Throughout 2016-2018, many renovations had occurred in the school with new additions such as a new and improved resource room, a remodeled gym, an improved track field, revamped parking lots, a cell phone charging station, and repainted walls/doors.

Academical achievements

Provincial assessment
For the year 2010/2011,
Grade 9 EQAO Mathematics assessment: 89% of all students were at or above the provincial standard (level 3 and above), compared with 81% for the Toronto District School Board.
Grade 10 Ontario Secondary School Literacy Test: 86% of first-time eligible students who participated fully successfully passed the assessment, compared with 81% for the Toronto District School Board.

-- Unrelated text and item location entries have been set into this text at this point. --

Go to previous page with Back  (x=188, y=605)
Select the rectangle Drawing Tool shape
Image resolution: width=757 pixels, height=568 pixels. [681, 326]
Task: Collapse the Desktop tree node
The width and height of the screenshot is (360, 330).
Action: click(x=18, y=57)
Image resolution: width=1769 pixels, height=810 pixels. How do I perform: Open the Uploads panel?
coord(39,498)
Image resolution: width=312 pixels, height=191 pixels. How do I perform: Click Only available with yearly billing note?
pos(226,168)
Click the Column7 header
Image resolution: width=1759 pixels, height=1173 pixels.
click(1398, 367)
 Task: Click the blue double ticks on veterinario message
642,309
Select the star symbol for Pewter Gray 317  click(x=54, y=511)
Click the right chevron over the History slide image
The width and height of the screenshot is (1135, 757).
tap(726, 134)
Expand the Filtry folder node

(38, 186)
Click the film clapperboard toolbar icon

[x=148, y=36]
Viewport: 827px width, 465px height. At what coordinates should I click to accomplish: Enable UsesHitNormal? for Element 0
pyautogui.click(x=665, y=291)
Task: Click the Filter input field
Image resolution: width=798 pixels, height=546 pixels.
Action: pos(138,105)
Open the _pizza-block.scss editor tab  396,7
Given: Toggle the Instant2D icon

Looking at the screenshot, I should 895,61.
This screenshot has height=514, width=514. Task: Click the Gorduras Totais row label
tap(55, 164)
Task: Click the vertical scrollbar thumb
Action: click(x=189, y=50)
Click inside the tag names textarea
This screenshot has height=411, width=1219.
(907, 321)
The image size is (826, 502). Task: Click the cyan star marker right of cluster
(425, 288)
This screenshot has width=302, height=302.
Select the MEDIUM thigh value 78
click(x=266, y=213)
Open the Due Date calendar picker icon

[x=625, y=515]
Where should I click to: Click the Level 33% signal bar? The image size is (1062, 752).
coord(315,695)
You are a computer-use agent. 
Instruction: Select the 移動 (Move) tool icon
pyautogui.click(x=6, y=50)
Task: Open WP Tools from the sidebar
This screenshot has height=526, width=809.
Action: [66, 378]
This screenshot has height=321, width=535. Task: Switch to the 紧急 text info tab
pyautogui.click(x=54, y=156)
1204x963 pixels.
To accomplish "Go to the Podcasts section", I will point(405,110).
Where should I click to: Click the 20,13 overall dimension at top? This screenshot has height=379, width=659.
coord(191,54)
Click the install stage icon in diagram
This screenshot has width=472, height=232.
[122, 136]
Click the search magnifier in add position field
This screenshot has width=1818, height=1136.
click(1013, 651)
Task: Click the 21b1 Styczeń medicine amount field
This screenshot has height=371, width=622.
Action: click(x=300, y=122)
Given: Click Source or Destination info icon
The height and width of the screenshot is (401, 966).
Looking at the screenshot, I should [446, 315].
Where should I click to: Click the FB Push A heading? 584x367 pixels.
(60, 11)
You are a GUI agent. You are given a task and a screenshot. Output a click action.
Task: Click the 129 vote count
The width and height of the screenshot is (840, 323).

International Baccalaureate program 

Victoria Park C.I. was the first public school in Ontario to offer the International Baccalaureate Diploma Program, beginning in 1987. Grade nine and ten students are admitted into a pre-IB program at Victoria Park where they are given the opportunity to gauge the IB curriculum. Individuals who wish to apply for the pre-IB program must complete a math test and then write a student application essay of 400-500 words. Afterwards, the applicant must attend an interview with the IB Coordinator in order to complete the application process.

IB graduates from Victoria Park C.I. consistently score in the top 10% worldwide, with many individuals in the top 5%. In the graduating class of 2013, 16 students out of 94 achieved a total score of 40 points or above, including one student who scored 44 points.

Sports, teams, and clubs
Sports offered at Victoria Park C.I. include:
Curling
Baseball
 The Varsity Boys' Baseball offered again in the 2006-2007 school year
Volleyball
Soccer
Archery
 The archery team was started in 2002 and has won a medal every year since 2003.
 Girls' Field Hockey
Tennis
Ultimate Frisbee
Badminton
Rugby
 Resumed in the fall of 2010 after a 15-year hiatus
Ice Hockey
Aquatics
Basketball
Track and Field
Water Polo
 The Varsity Girls' Water Polo team was the TDSB North Region champion in 2015 and 2016

Competitive clubs include:
Chess
The Senior chess team placed first at the city championships and 2nd overall at the provincial championships in 2009-2010.
In 2018, the Senior chess team took first place again in the Toronto Secondary School Chess League (TSSCL) Team Championships. The junior team tied for first, but placed second on tiebreak.
Robotics
The robotics club has mainly two subdivisions, one for VEX Robotics Competition, and another one for FIRST Robotics Competition.
The FIRST team has won several awards since the year of 2014.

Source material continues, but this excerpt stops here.